Eye For Film >> Movies >> September 5 (2024) Film Review
September 5
Reviewed by: Marko Stojiljkovic
The sports results and the names of the medal-winners from 1972 Olympics that took place in Munich are by now largely forgotten outside the circle of the most avid pub-quizzers. Maybe with a noble exception of Mark Spitz’ then-record tally of 7 gold medals in swimming – that one is something an average pub-quiz-frequenter should know. However, the event was marked by at least three things other than sports: the fact that the Games presented the chance for Germany to show its new, tolerant post-war face; the Black September attacks on Israeli athletes; and a technological advance – the 1972 Munich Olympics was the first event that was televised from one continent to another in real time, using satellite connection.
Coming from the Swiss director Tim Fehlbaum of The Tides (2021) infamy, and realised by German producers, September 5 touches all three of the mentioned angles in a unique, more or less successful way. After the première at Venice and the tour of festivals with the special accent on the American ones, September 5 was also shown at Black Nights in Tallinn as a part of the German cinema focus programme.
The plot of the main event is well known and completely clear: early in the morning on September 5, the Black September Palestinian terrorists managed to infiltrate the building in the Olympic village where the Israeli athletes and their coaches stayed, to attack two apartments, kill one person, mortally wound another and take 11 more people as hostages. They demanded the release of some 200 Palestinian prisoners from Israeli facilities, threatening to execute one hostage per hour if their demands were not met. The reaction from the German police and the state was mild and ill-advised and ended up with a massacre in which all 11 hostages, along with five of the attackers, were killed at a nearby military airport after a failed attempt at intervention by the police or at escape by the hostages themselves.
The thing is, we know that because we saw it live on television thanks to the people who were present on the ground in Munich, in the Olympic Village, reporting live from the place. The lesser known thing about the coverage of the hostage situation is the fact that it was done predominantly by specialised sports journalists who had little to no experience covering such situations, let alone transmitting the whole thing live to the American audience via satellite and negotiating deadlines with the corporate heads.
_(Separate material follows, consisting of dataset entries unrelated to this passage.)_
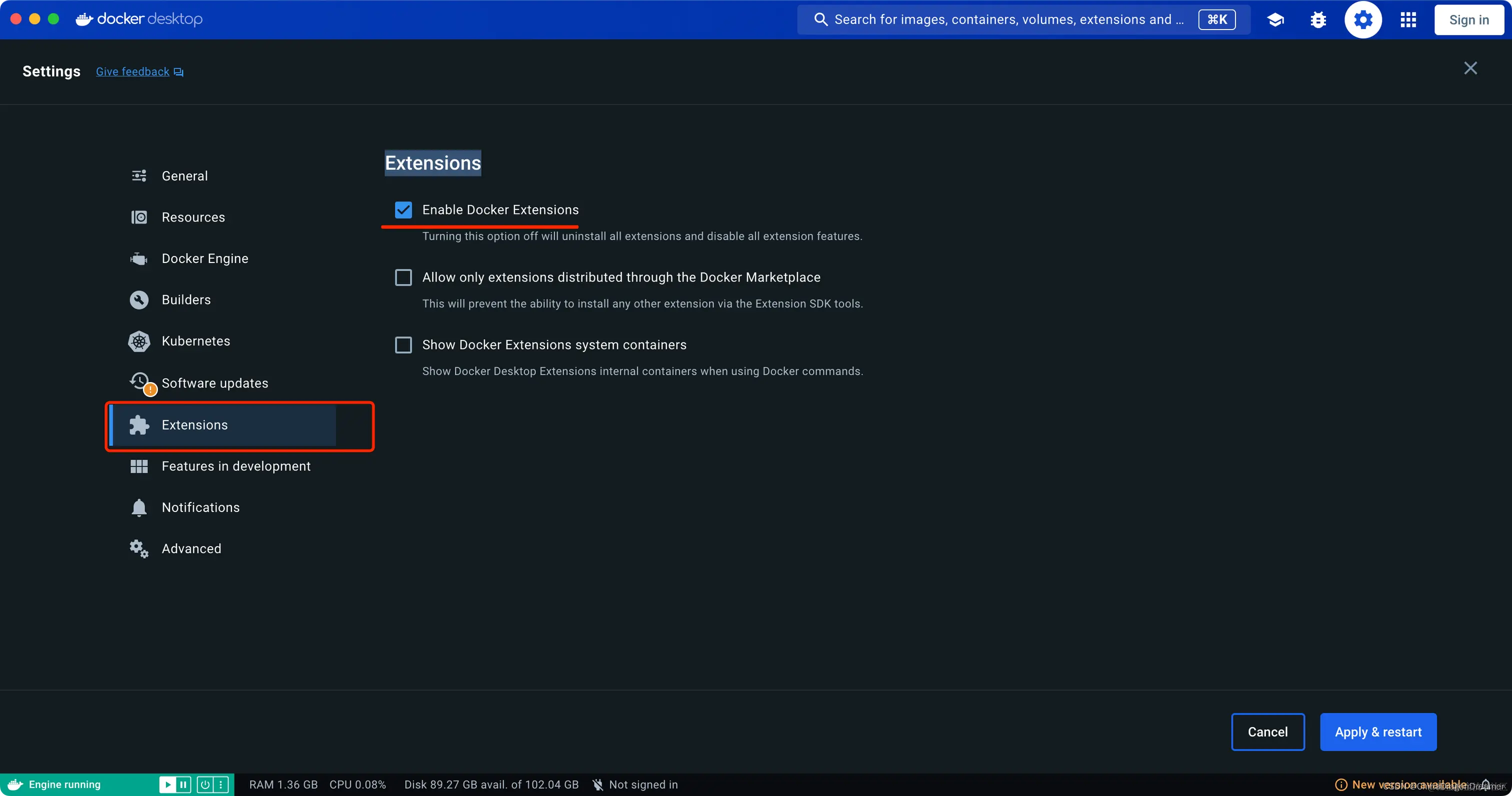Click the bug troubleshoot icon

pos(1318,20)
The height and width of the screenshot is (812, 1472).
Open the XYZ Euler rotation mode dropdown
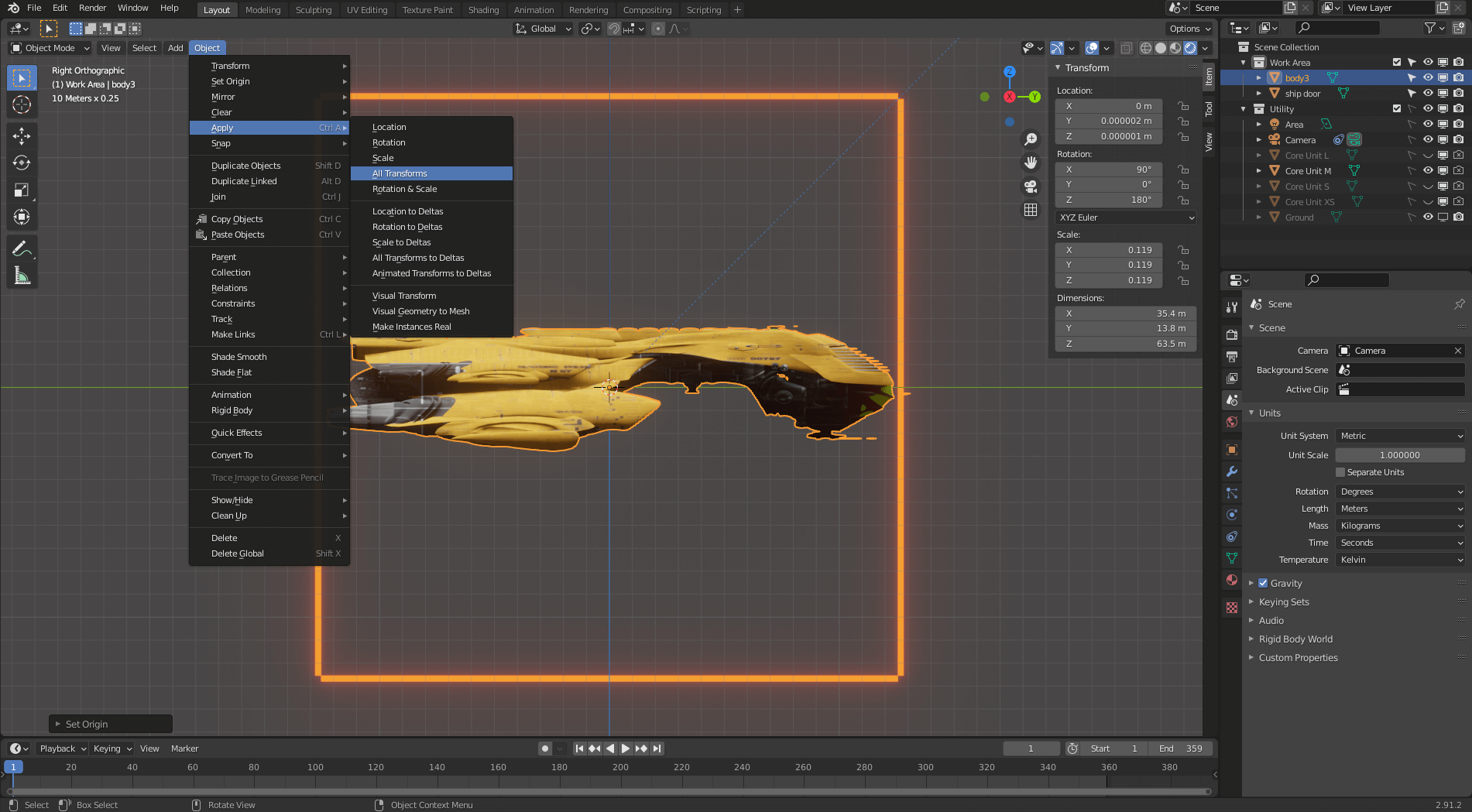point(1125,218)
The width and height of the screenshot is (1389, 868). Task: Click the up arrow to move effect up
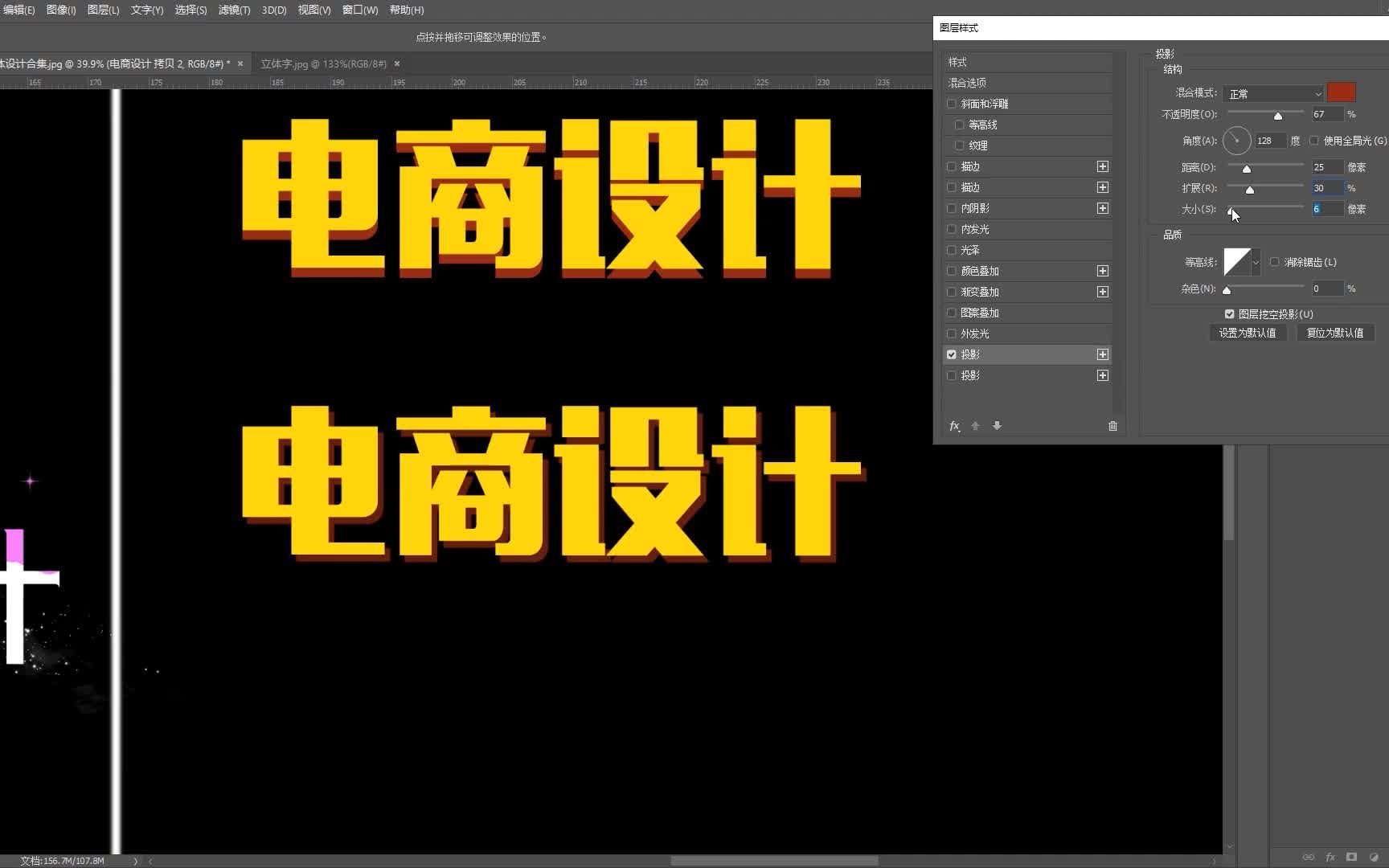click(x=975, y=426)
September 5 is a film about them and their effort.
John Magaro stars as Geoffrey Mason, the live TV director who was the shift leader when the attack happened so had to deal with the resulting situations, both ethical and practical, as well as make decisions in an instant. Ben Chaplin and Peter Sarsgaard play his direct superior Marvin Bader and the big boss Roon Arledge, while Benjamin Walker plays the TV presenter Peter Jennings who presented the findings by the back room crew of journalists and technicians to the info-hungry global audience. And playing the translator, Marianne Gebhard, who gets more and more tasks as the film goes on, on the grounds of being the only person fluent in German and with some connections in German media, Leonie Benesch simply shines.
Even she cannot fill the blanks in a script that teases the audience with a socially charged angle on how Germans reacted to the trauma of Jewish people being killed again on their watch, but fails to develop it in depth. But being apolitical suits the filmmaker's ambition, giving the events a specific behind-the-scenes point of view, focusing on the work and the responsibilities of the journalists who had to cover it. In that regard, September 5 becomes a love letter to the work on television under pressure of live reporting. The stylistic approach, aimed at capturing the style of the Seventies with regard to light and granulation, putting emphasis on the cinema vérité and direct cinema 'schools' of the epoch with hand-held camerawork, some sharp panning shots and pace-building editing, also serves both the material and the point of view very well.
In the end, September 5 might not be a masterpiece, but it is a tense, nail-biting thriller and a viewing experience worth watching. Good in terms of production values, with a star-studded cast and the appeal of the American minor A-production in the docudrama sub-genre, it might travel the world from festivals to cinema repertoires to streamers and cable TV.